BEGIN Available records
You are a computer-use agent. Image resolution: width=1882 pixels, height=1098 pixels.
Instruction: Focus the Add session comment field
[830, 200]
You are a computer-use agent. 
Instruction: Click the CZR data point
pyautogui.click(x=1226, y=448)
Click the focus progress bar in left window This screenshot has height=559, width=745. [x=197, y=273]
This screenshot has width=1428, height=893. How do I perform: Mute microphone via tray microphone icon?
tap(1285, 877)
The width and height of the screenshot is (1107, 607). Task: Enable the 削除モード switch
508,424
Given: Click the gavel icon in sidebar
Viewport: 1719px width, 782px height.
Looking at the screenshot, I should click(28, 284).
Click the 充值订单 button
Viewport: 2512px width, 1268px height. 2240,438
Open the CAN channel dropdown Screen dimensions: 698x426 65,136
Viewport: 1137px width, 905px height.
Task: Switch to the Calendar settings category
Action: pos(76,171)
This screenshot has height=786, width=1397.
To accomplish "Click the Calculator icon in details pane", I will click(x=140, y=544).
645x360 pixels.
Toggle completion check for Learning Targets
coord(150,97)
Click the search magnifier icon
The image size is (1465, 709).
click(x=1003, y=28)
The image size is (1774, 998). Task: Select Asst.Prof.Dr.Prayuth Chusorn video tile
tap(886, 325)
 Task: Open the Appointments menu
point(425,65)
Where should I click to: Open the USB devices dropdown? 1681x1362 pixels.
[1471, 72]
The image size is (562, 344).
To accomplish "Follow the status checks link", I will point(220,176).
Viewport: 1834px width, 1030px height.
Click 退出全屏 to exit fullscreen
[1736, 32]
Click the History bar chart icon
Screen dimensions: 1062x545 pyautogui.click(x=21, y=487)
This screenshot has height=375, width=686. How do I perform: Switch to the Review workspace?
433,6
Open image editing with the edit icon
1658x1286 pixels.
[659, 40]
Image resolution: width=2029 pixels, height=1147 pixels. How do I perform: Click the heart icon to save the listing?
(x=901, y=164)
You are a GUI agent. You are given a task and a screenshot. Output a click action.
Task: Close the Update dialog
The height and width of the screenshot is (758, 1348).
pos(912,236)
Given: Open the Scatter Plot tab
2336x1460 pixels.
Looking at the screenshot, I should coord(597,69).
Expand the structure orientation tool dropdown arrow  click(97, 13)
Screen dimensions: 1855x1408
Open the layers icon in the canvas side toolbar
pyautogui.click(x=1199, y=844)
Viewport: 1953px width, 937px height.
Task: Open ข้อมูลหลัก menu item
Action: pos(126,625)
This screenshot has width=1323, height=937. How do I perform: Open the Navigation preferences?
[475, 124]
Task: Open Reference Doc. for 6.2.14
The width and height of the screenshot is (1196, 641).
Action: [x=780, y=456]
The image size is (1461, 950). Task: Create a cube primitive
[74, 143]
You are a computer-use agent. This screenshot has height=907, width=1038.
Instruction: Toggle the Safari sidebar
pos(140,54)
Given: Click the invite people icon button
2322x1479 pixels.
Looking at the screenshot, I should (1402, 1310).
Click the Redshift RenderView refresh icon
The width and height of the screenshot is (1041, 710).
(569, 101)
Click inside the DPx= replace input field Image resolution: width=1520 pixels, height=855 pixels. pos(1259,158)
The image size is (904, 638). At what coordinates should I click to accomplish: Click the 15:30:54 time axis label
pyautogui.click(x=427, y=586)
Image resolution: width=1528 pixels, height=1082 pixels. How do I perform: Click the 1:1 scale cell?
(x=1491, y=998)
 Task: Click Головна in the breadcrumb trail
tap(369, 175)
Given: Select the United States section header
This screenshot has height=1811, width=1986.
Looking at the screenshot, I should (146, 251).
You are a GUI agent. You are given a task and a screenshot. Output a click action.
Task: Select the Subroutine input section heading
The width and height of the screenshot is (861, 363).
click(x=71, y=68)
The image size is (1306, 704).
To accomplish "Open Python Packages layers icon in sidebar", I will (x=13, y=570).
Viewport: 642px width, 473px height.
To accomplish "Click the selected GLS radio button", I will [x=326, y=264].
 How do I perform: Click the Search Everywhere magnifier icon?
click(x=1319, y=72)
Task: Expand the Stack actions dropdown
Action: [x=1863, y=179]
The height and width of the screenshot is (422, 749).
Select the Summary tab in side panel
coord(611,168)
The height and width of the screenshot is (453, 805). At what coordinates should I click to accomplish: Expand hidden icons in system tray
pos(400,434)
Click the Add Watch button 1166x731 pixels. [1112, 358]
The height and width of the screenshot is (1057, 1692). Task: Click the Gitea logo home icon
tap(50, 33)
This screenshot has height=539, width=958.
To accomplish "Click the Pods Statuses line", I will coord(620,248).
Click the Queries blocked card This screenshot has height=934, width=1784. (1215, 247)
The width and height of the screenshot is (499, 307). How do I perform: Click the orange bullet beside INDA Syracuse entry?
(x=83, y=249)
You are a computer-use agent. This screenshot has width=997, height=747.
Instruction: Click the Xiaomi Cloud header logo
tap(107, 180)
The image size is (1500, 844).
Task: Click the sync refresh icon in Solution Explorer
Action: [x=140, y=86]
END Available records
■ What you will do
What you write must match the records above exactly, line for line.

■ Response to the exercise
You are a computer-use agent. Image resolution: width=1882 pixels, height=1098 pixels.
Instruction: Focus the Add session comment field
[830, 200]
You are a computer-use agent. 
Instruction: Click the CZR data point
pyautogui.click(x=1226, y=448)
Click the focus progress bar in left window This screenshot has height=559, width=745. [x=197, y=273]
This screenshot has width=1428, height=893. How do I perform: Mute microphone via tray microphone icon?
tap(1285, 877)
The width and height of the screenshot is (1107, 607). Task: Enable the 削除モード switch
508,424
Given: Click the gavel icon in sidebar
Viewport: 1719px width, 782px height.
Looking at the screenshot, I should click(28, 284).
Click the 充值订单 button
Viewport: 2512px width, 1268px height. 2240,438
Open the CAN channel dropdown Screen dimensions: 698x426 65,136
Viewport: 1137px width, 905px height.
Task: Switch to the Calendar settings category
Action: pos(76,171)
This screenshot has height=786, width=1397.
To accomplish "Click the Calculator icon in details pane", I will click(x=140, y=544).
645x360 pixels.
Toggle completion check for Learning Targets
coord(150,97)
Click the search magnifier icon
The image size is (1465, 709).
click(x=1003, y=28)
The image size is (1774, 998). Task: Select Asst.Prof.Dr.Prayuth Chusorn video tile
tap(886, 325)
 Task: Open the Appointments menu
point(425,65)
Where should I click to: Open the USB devices dropdown? 1681x1362 pixels.
[1471, 72]
The image size is (562, 344).
To accomplish "Follow the status checks link", I will point(220,176).
Viewport: 1834px width, 1030px height.
Click 退出全屏 to exit fullscreen
[1736, 32]
Click the History bar chart icon
Screen dimensions: 1062x545 pyautogui.click(x=21, y=487)
This screenshot has height=375, width=686. How do I perform: Switch to the Review workspace?
433,6
Open image editing with the edit icon
1658x1286 pixels.
[659, 40]
Image resolution: width=2029 pixels, height=1147 pixels. How do I perform: Click the heart icon to save the listing?
(x=901, y=164)
You are a GUI agent. You are given a task and a screenshot. Output a click action.
Task: Close the Update dialog
The height and width of the screenshot is (758, 1348).
pos(912,236)
Given: Open the Scatter Plot tab
2336x1460 pixels.
Looking at the screenshot, I should coord(597,69).
Expand the structure orientation tool dropdown arrow  click(97, 13)
Screen dimensions: 1855x1408
Open the layers icon in the canvas side toolbar
pyautogui.click(x=1199, y=844)
Viewport: 1953px width, 937px height.
Task: Open ข้อมูลหลัก menu item
Action: pos(126,625)
This screenshot has width=1323, height=937. How do I perform: Open the Navigation preferences?
[475, 124]
Task: Open Reference Doc. for 6.2.14
The width and height of the screenshot is (1196, 641).
Action: [x=780, y=456]
The image size is (1461, 950). Task: Create a cube primitive
[74, 143]
You are a computer-use agent. This screenshot has height=907, width=1038.
Instruction: Toggle the Safari sidebar
pos(140,54)
Given: Click the invite people icon button
2322x1479 pixels.
Looking at the screenshot, I should (1402, 1310).
Click the Redshift RenderView refresh icon
The width and height of the screenshot is (1041, 710).
(569, 101)
Click inside the DPx= replace input field Image resolution: width=1520 pixels, height=855 pixels. pos(1259,158)
The image size is (904, 638). At what coordinates should I click to accomplish: Click the 15:30:54 time axis label
pyautogui.click(x=427, y=586)
Image resolution: width=1528 pixels, height=1082 pixels. How do I perform: Click the 1:1 scale cell?
(x=1491, y=998)
 Task: Click Головна in the breadcrumb trail
tap(369, 175)
Given: Select the United States section header
This screenshot has height=1811, width=1986.
Looking at the screenshot, I should (146, 251).
You are a GUI agent. You are given a task and a screenshot. Output a click action.
Task: Select the Subroutine input section heading
The width and height of the screenshot is (861, 363).
click(x=71, y=68)
The image size is (1306, 704).
To accomplish "Open Python Packages layers icon in sidebar", I will (x=13, y=570).
Viewport: 642px width, 473px height.
To accomplish "Click the selected GLS radio button", I will [x=326, y=264].
 How do I perform: Click the Search Everywhere magnifier icon?
click(x=1319, y=72)
Task: Expand the Stack actions dropdown
Action: [x=1863, y=179]
The height and width of the screenshot is (422, 749).
Select the Summary tab in side panel
coord(611,168)
The height and width of the screenshot is (453, 805). At what coordinates should I click to accomplish: Expand hidden icons in system tray
pos(400,434)
Click the Add Watch button 1166x731 pixels. [1112, 358]
The height and width of the screenshot is (1057, 1692). Task: Click the Gitea logo home icon
tap(50, 33)
This screenshot has height=539, width=958.
To accomplish "Click the Pods Statuses line", I will coord(620,248).
Click the Queries blocked card This screenshot has height=934, width=1784. (1215, 247)
The width and height of the screenshot is (499, 307). How do I perform: Click the orange bullet beside INDA Syracuse entry?
(x=83, y=249)
You are a computer-use agent. This screenshot has width=997, height=747.
Instruction: Click the Xiaomi Cloud header logo
tap(107, 180)
The image size is (1500, 844).
Task: Click the sync refresh icon in Solution Explorer
Action: [x=140, y=86]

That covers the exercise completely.